The invention of tradition: how ‘researchers’ replaced teachers. Again, I am feeling that one of the problems of being around awhile, is that you can see history being re-written to justify a particular point of view. There is much you can say and argue with about research in UK higher ed, but nothing compares with the neglect of teaching in many universities, or the lack of value in what students are paying for. As this article quotes, not long ago British academics were overwhelmingly orientated towards teaching rather than research. The marginalisation of scholarship and teaching, is particularly acute in medicine, where the need to have a third string to the bow — clinical practice — makes the problems worse. I used to use a quote from a web page of the late Roger Needham, who was Professor of Computing at Cambridge, but his web pages are no longer there. He said something along the lines of: the main form of tech transfer is something called ‘students’. Our biggest impact as academics is in the form of the graduates we produce.

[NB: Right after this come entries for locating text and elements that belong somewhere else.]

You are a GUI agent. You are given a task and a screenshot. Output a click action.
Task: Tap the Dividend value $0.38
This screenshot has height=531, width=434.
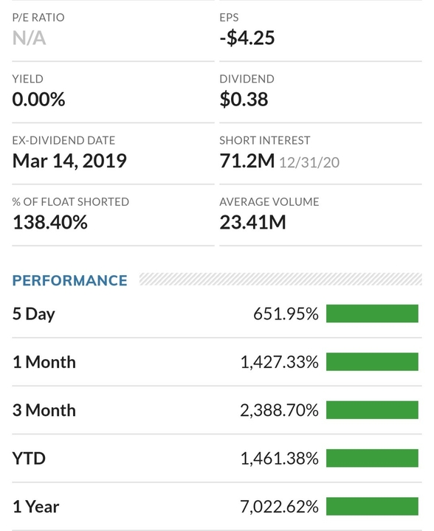pos(244,100)
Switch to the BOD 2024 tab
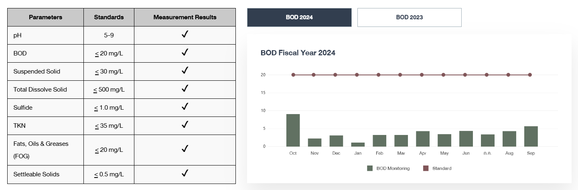Image resolution: width=578 pixels, height=190 pixels. coord(299,17)
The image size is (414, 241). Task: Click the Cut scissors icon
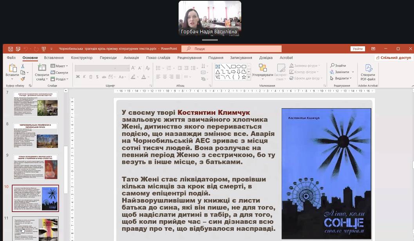point(23,66)
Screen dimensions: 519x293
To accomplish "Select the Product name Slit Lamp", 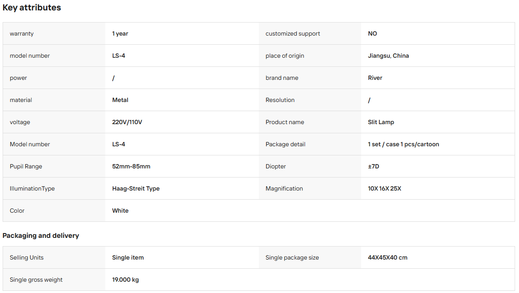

Ask Doctor Clarke Should I feel guilty about this? Many of our students pay for this sort of extracurricular tuition.How good it is, I do not know. But it makes me feel sad. Reminds me of parents paying for full time private education, then paying for coaching in the evenings. You go to med school, paying fees of 9K with another 10K throw in by the government, or if you are from outside the EU, maybe 30K+ a year, and then you feel the need to pay not just for books, but for tuition.

Seven Questions for Personalized Medicine. This is from JAMA. I don’t think there is anything groundbreaking here, but it is nice to see some degree of scepticism, especially in a US journal. Again, the hype cycle is being remodelled. Its all business as usual.

Capita wins £1bn NHS contract to oversee administration. Private Eye of course refers to them as Crapita. An interesting example of how biased and superficial much of the FT is (just follow the comments, for an account of what Capita are like). This is all about what JK Galbraith called welfare for the rich. Or in the UK, subsidies for the corporate donors to the main political parties. Healthcare along the lines of the ATOS model.